The standoffishness of the locals puts a good deal of pressure on the tour guide, who is required to represent the entire country. My tour had two guides: One for the Chinese majority, and one for me and my three English-speaking companions: a British art dealer, a German writer and a young British English as a Second Language teacher. Our guide, whom we affectionately called “Dear Leader”, wasn’t the stony henchman I had feared would check my camera hourly; she was a young, bubbly woman with an irrepressible giggle. She laughed endlessly when I told her a joke about Beethoven’s favourite fruit (“Ba-na-na-na,” to the tune of the Fifth Symphony). She reciprocated with an utterly mystifying joke about a student misidentifying a bird (I couldn’t locate the punch line; she was doubled over as she told it).
Phrases such as “American imperialists” and “The Great Leader Generalissimo Kim Il-sung” sounded uncanny from my guide’s lips, and yet she spouted them completely earnestly. Whenever she spoke about politics, she might well have been quoting from the Pyongyang Times (actual headlines include, “Heinous criminals can never escape merciless punishment”). Of course, our dear young leader’s loyalty is only natural, because she isn’t just representing the regime – she’s doing pretty well in it.

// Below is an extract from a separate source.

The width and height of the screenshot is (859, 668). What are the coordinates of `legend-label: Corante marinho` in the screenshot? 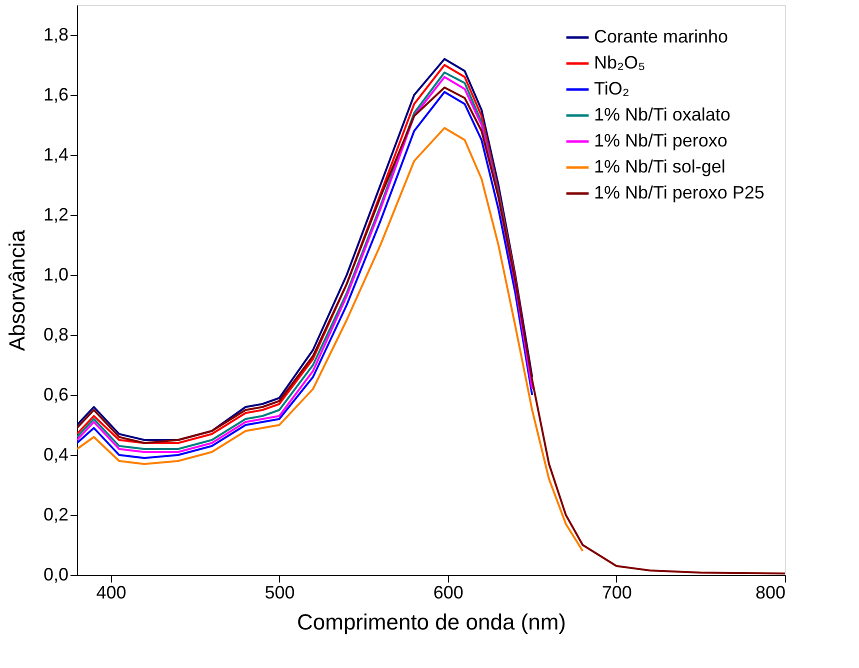 It's located at (661, 36).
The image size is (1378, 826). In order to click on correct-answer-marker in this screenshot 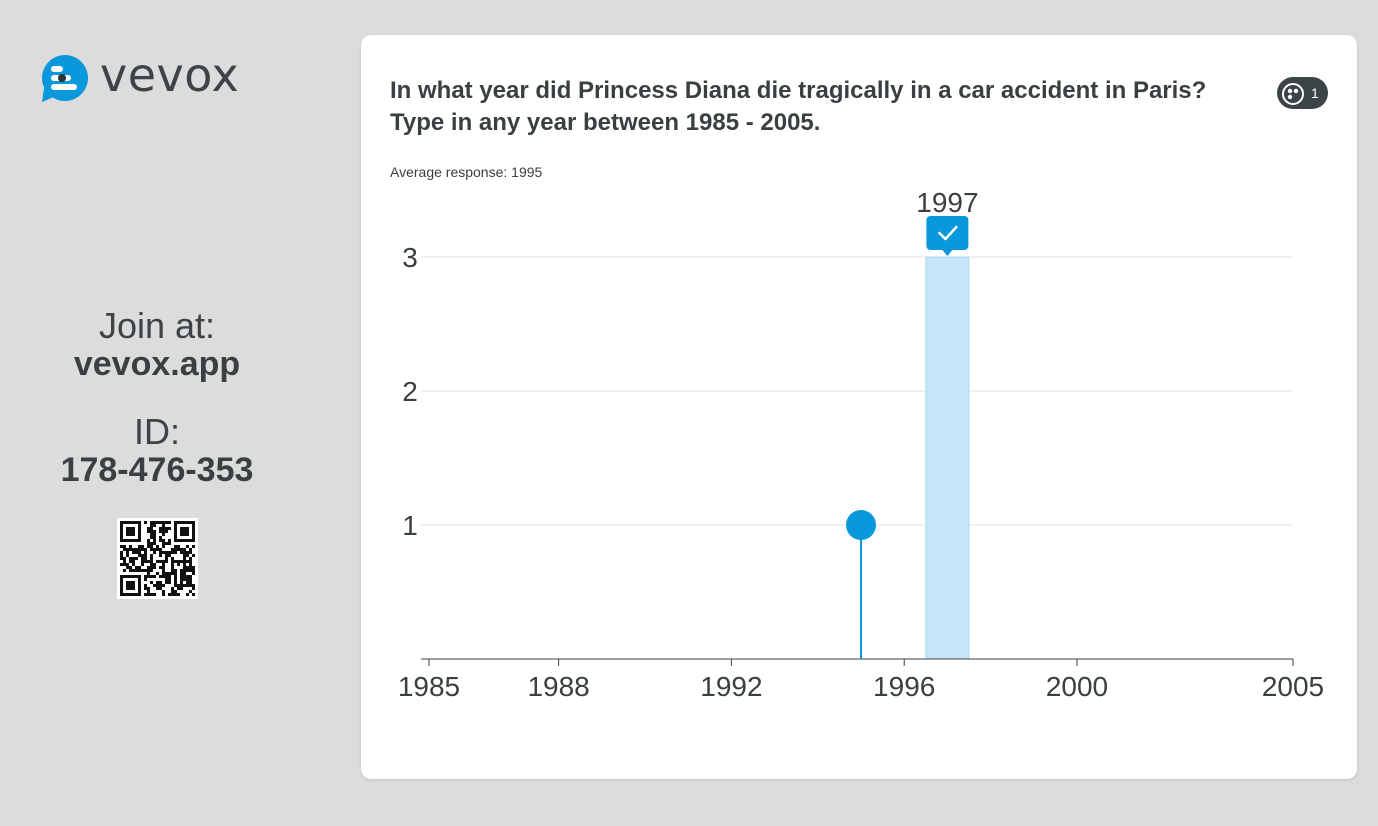, I will do `click(948, 233)`.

She’s educated, the second child of a doctor with a government position. She belongs to the small minority with cell phones. She earns 400 Chinese yuan (40 pounds) per month, far more than most of her compatriots. She told me her future husband would have to be a member of the Communist Party.
She actually cried on the bus when discussing the recent death of Kim Jung-il. She said she stood for hours under his statue and that she would have stayed indefinitely had she not been herded on to make way for other mourners. When I asked her what happens to people who don’t love the leader, she said such a situation simply doesn’t occur (Amnesty International estimates that 200,000 North Koreans are detained in gulags). She also said there were no homosexuals in the country, and she seemed to believe it.
The Koreans who might be able to offer a different perspective were always tantalizingly visible through bus and train windows as we traversed the country from the northern Chinese border to the Demilitarized Zone in the south. I had to content myself with photographing them from afar. Taking pictures from train windows was forbidden, but with a little bit of stealth, I managed two hundred photos of the dry, barely mechanized countryside.
When my five days were up, I crossed back into China effortlessly. The same good-natured customs officer was on duty, and the man who checked my photographs was as lax as his comrades. No one noticed the extra memory card in my wallet, which contained the majority of my sneaky shots of soldiers. I doubt they would have raised any eyebrows.
Among my photos of North Korea, I find several which depict real people, each clothed in monochrome outfits symbolizing the regime. With all the government’s sword-rattling and xenophobic rhetoric, it’s dangerously easy to forget that there are people – very unfortunate people – under the fatigues.